Hi, dudes! Hope you’re all well!
I’m going to be honest: this project was a bit of a slog. After I finished my Ginger jeans, I’d planned to move on to more fun autumnal sewing, but I made the mistake of peeking at my UFO pile. I felt guilty and decided to finish up some projects before starting something new. I muslined this blazer back in April for an event I wanted to wear it to, then realized after cutting it out that were too many issues for me to make the deadline, so I bagged it and forgot about it. Do you ever do that? I’ve found that last-minute deadline sewing usually results in a UFO for me (read: the swimsuit that I cut out the night before I left for Iceland… yep, that’s still unfinished), so I’m trying to avoid it from here on out. It never ends well!
The pattern is the blazer from Simplicity 1430. I’m not surprised that it hasn’t popped up on many blogs (or even on Pattern Review!) – if you look at the pattern envelope, the details are obscured by the print the jacket is made up in, and they’ve filled in the line drawing with the same stupid print so you can’t tell what’s happening! Silly!
I cut out a size smaller than my measurements indicated since this style is so relaxed and made a quick muslin. I liked the overall fit, but the sleeves were really baggy, so blended from the size 10 at the underarm to the size 4 (the smallest size). Here’s where I got annoyed: the blazer is unlined (not a huge deal, but I don’t love drafting), and doesn’t include a back neck facing (um WHAT?!). The instructions want you to clip into the collar, turn the edge under between the clips, and turn under the neck edges of the front facings and topstitch all that down. I can’t for the life of me figure out what the benefit of this finish would be. It’s weird and ugly! When I figured out I would need to draft so many pieces, I jumped ship on the project and moved on.

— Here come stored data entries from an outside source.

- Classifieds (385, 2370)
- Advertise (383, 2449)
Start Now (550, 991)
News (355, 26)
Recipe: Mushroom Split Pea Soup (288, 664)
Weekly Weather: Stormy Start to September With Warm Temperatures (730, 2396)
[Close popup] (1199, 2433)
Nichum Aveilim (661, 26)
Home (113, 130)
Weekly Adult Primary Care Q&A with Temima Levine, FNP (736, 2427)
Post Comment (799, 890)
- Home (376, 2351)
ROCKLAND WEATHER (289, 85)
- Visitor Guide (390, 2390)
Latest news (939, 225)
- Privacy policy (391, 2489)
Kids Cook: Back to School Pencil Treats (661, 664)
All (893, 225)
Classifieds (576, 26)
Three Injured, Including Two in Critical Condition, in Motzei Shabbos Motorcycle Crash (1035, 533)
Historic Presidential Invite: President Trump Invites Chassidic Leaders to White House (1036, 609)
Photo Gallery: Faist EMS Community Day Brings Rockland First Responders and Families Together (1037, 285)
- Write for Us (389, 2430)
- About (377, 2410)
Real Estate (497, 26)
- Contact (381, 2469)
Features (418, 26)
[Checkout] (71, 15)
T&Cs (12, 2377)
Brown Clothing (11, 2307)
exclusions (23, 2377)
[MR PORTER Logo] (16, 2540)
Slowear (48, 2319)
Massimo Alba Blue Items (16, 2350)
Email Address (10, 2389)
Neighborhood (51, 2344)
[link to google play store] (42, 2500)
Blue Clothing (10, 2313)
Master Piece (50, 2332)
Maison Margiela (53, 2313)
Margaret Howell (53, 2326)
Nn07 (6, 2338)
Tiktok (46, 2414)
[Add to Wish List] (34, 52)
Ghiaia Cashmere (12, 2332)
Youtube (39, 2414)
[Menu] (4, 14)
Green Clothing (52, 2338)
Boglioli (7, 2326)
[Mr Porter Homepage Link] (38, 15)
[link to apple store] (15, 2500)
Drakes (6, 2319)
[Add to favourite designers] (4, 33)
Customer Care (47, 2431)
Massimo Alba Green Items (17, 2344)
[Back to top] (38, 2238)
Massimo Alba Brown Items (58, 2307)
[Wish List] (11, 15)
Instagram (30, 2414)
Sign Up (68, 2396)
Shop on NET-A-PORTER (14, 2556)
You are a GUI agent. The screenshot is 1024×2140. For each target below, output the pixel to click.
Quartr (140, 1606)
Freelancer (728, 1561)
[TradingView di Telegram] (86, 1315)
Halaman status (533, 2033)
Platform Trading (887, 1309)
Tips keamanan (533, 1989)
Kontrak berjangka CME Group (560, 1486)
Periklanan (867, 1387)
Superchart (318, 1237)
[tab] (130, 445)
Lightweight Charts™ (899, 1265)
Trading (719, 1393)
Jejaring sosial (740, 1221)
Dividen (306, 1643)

Once I picked this back up, it wasn’t very hard to draft front and back lining pieces. I added a 2″ pleat at the center back for ease of movement, and a 1″ jump pleat at the hem edge. I’m always nervous about ripping my linings! I drafted a back neck facing and then sewed it all up like usual. Since I cut out all the shell pieces so long ago, I didn’t remember that the collar and undercollar are cut from the same pattern piece. If I sew this again, I would cut a two-piece undercollar on the bias, and I would shave off 1/8″ for turn of cloth. I didn’t think to do this and it annoys me, argh! I also didn’t consider the fact that there aren’t any pockets in this pattern until I was too far into the project to bother with them, but I wish I’d gone back and added them. They’re just nice to have in a blazer, and when I wear this, I keep reaching for imaginary pockets! One final weird thing is that the instructions tell you to understitch everything to the facing below the waist, but the jacket wants to roll open, so you end up with visible understitching. Strange.
Let’s move on to a happier topic: fabric! I almost certainly would’ve left this project for dead if it wasn’t for the special fabric. It’s silk noile, and it was a gift from Carolyn. We were at Mood together one day, and I was admiring a wool crepe in a similar color when she offered to send this to me. She included the matching lining (it’s so pretty, ack!!!) and it makes me smile and think of her when I see it. I’d never seen or worked with silk noile before. It has a slubby texture, almost like a raw silk, but it’s kind of spongy instead of slick or slippery. It’s really fun and super easy to sew. It has a relaxed hand, and really works well with this slouchy silhouette.
I really like the shape of this blazer, but I’m still kinda irritated by how much work had to go into it to make it wearable. But, I did get it in a $1 sale when I passed a Jo-Ann’s in my travels, so I invested much more time than money in it. I bought two copies so if I ran into a major sizing issue, I could just cut into the second one and I’d only be out a dollar. I didn’t need to do this, so I added the second one to a swap pile and Suzanne picked it up and made an AWESOME buffalo plaid blazer that I really wish I could have (it’s unblogged, I think, but you can see it on her Instagram, @sewyorkcity). So there’s great potential in the pattern, again, if you don’t mind doing a little work.
I’m not 100% certain how to style this, and it’s definitely not my favorite garment (it’s kind of plain, but not plain in a goes-with-everything way). But I’ve been wearing it and I’m just glad to get it out of the UFO bin! I’ve been guilty of some major sins in that department in the past, but I’ve just finished up some mending and repairs and now things are pretty manageable. Phew! Now I can start in on fun stuff!
Tell the truth: do you have a pile of unfinished garments haunting you? Or do you finish everything you start? Any tips for those of us that struggle to finish things?